Der westfälische Schinken war früher ein Grundnahrungsmittel. Er war besonders wichtig für die Versorgung der körperlich schwer arbeitenden Menschen im ganzen Jahr. Am besten schmeckte den Westfalen ein "schloddrig" Butterbrot. Damit ist ein Schinkenschnittchen gemeint, das aus einer Scheibe frischem Stuten, bestrichen mit guter Butter und reichlich belegt mit einigen Scheiben Knochenschinken, die zu allen Seiten herunterhängen, besteht. Die Schinkenscheiben müssen in Westfalen hauchdünn geschnitten werden. Man soll dadurch eine Zeitung lesen können. Dann ist es richtig. Das geht nur mit einem Schinken, der eine tolle Qualität hat. Er muss rot und trocken sein!

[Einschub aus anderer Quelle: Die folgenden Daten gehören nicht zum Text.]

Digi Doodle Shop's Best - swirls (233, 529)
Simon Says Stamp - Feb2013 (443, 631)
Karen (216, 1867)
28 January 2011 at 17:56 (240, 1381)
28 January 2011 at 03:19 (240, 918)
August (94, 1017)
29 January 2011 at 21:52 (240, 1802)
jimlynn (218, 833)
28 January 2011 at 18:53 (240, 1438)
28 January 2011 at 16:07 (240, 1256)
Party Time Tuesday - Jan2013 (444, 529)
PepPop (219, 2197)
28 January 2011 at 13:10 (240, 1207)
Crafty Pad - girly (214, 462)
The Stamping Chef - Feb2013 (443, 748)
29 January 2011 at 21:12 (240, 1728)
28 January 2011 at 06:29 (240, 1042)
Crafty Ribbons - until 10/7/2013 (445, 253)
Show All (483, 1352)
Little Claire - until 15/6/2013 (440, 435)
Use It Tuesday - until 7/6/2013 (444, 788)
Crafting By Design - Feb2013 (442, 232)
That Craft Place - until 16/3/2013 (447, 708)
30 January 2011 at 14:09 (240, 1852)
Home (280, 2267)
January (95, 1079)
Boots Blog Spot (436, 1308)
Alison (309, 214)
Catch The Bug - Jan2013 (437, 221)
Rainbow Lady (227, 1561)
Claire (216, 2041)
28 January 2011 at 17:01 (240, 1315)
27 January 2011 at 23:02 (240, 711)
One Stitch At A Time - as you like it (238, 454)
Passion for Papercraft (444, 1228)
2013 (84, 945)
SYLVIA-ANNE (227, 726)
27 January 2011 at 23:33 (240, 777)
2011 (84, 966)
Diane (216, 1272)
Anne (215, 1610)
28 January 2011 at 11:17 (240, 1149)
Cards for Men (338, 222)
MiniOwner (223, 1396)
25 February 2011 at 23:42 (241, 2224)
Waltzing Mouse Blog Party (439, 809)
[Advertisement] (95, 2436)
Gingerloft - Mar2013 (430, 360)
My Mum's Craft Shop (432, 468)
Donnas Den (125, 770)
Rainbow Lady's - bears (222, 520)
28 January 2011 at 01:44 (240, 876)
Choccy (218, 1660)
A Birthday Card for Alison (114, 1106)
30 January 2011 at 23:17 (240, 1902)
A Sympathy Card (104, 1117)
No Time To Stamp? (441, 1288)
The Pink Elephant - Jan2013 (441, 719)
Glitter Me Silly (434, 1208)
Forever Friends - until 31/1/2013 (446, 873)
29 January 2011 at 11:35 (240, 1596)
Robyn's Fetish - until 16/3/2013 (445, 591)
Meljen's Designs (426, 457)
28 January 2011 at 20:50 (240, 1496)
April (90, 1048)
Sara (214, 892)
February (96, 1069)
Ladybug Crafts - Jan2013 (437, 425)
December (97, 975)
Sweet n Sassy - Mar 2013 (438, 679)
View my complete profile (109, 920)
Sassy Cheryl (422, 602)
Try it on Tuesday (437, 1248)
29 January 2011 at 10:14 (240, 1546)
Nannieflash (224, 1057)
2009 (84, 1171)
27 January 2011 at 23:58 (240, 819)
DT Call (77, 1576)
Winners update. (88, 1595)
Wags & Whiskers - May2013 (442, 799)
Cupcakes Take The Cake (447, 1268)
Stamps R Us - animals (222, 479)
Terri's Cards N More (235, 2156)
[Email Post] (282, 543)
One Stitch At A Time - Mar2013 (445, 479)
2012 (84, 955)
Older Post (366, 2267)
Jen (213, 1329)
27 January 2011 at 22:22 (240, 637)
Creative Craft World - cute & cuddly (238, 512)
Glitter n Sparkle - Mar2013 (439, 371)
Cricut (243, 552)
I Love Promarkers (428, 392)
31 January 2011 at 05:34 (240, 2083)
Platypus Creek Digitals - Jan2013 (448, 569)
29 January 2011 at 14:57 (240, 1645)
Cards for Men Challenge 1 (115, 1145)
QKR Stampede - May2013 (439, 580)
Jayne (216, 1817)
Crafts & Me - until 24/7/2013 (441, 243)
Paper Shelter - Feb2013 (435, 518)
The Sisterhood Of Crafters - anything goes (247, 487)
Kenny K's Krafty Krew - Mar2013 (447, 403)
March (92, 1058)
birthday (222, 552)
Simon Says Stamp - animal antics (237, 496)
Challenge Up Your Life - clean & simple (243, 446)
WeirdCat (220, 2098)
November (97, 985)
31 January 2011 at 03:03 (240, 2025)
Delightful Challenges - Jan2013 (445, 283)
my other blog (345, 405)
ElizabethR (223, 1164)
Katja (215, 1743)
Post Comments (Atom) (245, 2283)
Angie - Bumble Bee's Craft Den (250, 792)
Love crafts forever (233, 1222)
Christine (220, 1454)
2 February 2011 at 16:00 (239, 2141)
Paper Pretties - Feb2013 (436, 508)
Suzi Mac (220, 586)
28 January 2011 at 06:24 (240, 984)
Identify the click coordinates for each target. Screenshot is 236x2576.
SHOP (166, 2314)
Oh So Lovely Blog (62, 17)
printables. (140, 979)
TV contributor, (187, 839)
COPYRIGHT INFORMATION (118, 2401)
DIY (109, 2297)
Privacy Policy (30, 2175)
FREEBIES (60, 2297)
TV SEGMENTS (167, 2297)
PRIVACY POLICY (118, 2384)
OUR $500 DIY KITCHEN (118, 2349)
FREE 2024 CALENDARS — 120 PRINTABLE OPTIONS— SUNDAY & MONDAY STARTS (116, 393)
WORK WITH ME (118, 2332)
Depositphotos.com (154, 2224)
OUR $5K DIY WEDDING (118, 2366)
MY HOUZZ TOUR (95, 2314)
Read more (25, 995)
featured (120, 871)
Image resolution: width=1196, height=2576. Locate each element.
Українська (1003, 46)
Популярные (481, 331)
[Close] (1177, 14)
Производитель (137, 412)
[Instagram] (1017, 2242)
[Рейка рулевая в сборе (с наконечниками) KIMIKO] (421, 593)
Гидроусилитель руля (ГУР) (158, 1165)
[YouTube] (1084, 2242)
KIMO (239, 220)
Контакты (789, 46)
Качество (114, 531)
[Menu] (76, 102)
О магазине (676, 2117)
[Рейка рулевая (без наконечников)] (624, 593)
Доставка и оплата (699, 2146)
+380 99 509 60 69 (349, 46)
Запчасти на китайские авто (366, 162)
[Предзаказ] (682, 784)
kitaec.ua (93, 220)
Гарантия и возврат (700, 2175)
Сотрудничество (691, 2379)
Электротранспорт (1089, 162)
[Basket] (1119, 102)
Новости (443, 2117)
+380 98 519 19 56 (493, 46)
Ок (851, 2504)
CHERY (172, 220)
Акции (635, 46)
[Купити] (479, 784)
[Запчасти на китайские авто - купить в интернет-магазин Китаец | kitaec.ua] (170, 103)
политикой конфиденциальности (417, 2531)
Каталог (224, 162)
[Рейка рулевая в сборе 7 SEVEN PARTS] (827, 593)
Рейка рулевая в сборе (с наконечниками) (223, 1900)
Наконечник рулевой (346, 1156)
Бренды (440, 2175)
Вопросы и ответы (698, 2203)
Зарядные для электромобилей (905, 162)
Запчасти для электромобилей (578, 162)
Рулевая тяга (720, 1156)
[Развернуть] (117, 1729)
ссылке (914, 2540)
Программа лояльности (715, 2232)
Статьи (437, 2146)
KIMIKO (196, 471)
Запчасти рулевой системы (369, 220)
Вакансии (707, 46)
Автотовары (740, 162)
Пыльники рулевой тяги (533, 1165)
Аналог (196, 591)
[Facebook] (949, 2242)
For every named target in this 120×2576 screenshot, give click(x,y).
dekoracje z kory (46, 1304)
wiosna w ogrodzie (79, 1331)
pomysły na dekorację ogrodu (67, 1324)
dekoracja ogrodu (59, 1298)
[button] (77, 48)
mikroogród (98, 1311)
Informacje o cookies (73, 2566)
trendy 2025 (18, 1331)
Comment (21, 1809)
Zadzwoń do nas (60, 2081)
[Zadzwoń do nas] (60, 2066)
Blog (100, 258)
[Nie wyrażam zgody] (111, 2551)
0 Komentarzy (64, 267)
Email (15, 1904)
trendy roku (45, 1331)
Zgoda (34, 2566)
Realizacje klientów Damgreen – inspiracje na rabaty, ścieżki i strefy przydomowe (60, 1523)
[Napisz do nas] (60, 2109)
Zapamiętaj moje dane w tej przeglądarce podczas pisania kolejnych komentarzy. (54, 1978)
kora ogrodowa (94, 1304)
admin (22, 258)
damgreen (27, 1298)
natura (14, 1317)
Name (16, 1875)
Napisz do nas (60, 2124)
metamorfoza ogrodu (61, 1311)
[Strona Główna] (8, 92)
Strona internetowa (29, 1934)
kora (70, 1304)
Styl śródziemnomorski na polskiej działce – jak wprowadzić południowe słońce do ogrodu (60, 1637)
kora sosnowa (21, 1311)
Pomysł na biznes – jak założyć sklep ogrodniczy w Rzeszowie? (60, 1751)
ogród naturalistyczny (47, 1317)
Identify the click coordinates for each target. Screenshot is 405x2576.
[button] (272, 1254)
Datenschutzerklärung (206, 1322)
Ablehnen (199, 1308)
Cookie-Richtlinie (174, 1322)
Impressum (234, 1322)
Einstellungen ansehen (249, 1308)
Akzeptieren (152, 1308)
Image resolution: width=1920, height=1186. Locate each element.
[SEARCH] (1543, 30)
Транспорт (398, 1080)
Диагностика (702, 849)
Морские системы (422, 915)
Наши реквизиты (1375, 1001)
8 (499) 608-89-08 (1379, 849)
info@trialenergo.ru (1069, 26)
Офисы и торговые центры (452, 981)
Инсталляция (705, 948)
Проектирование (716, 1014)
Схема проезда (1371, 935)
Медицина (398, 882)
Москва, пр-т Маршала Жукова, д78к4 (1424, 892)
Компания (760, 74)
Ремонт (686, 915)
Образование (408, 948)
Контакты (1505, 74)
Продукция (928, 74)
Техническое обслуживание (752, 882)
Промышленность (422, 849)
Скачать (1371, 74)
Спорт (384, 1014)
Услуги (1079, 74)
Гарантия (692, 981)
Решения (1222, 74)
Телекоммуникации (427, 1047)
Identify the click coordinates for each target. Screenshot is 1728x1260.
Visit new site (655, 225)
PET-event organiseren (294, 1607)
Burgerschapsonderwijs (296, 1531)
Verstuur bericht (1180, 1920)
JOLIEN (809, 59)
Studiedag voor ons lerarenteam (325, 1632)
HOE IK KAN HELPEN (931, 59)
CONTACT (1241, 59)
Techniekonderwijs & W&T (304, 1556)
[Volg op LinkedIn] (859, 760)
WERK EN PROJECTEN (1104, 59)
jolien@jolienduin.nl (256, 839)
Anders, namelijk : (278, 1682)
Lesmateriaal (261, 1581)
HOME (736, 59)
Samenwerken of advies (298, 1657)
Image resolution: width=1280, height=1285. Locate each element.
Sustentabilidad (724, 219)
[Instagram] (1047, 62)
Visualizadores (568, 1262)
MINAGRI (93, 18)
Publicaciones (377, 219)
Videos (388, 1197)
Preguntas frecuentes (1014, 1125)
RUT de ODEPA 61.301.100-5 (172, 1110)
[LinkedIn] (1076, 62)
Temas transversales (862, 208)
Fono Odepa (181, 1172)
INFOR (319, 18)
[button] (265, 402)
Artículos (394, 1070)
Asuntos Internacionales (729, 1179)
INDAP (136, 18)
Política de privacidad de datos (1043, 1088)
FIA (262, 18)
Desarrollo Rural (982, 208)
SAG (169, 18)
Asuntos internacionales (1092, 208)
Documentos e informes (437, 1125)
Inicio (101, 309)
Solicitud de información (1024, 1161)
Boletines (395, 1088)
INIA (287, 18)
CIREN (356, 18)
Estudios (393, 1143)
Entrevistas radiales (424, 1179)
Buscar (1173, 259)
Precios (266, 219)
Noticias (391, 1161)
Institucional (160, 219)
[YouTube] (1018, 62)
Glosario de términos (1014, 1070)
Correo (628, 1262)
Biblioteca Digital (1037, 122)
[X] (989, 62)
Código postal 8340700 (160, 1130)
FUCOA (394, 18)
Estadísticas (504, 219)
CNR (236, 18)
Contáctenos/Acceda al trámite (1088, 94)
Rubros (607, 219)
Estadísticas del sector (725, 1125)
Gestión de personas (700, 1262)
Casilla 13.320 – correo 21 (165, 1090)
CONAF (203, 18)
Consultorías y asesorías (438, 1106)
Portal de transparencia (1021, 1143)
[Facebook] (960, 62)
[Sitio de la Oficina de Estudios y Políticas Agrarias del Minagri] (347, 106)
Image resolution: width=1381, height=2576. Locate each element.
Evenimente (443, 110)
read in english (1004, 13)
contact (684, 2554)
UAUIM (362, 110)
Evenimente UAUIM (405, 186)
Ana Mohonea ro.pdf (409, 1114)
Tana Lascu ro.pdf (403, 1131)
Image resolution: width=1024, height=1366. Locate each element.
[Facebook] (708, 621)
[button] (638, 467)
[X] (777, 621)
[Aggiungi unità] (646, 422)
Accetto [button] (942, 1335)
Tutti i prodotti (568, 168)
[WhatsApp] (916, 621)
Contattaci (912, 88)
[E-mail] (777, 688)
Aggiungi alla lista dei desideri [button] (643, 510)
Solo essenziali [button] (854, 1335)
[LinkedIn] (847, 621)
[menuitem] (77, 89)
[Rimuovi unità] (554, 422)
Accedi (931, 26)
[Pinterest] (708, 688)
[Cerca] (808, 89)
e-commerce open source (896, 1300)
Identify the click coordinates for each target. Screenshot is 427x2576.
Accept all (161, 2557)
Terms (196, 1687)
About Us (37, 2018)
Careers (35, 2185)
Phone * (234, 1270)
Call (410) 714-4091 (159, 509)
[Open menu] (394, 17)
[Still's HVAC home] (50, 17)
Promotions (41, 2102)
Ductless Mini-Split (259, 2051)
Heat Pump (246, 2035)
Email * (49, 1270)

Heute ist der westfälische Knochenschinken sogar als geschützter Begriff in das europäische Register der regionaltypischen Spezialitäten aufgenommen. Die Schutzgemeinschaft Westfälischer Knochenschinken hat sich dafür eingesetzt. Eine EU Kommission hat in einem langjährigen Verfahren geprüft. Erst dann hat die Europäische Kommission den "Westfälischen Knochenschinken" in die Liste der geschützten geografischen Angaben (g. g. A.) aufgenommen. Jetzt darf nur noch Knochenschinken aus der Region Westfalen und angrenzenden Teilen der niedersächsischen Grafschaft Bentheim (historisch bedingt) diesen Namen tragen. Festgelegt ist, dass die gesamte Herstellung, von der Anlieferung des rohen Schinkens mit Knochen beim Herstellungsbetrieb bis zur vollständigen Reifung, im festgelegten, abgegrenzten, geografischen Gebiet erfolgen muss. Weiter ist festgeschrieben, dass Westfälischer Schinken mindestens eine 3-monatige Pökelzeit und 6-monatige Reifezeit zu durchlaufen hat. Der Schinken soll kräftig dunkelrosa bis dunkelrot aussehen und eine gelbe Schwarte tragen. Es gibt ihn als luftgetrockneten oder geräucherten Schinken und er schmeckt mild-würzig.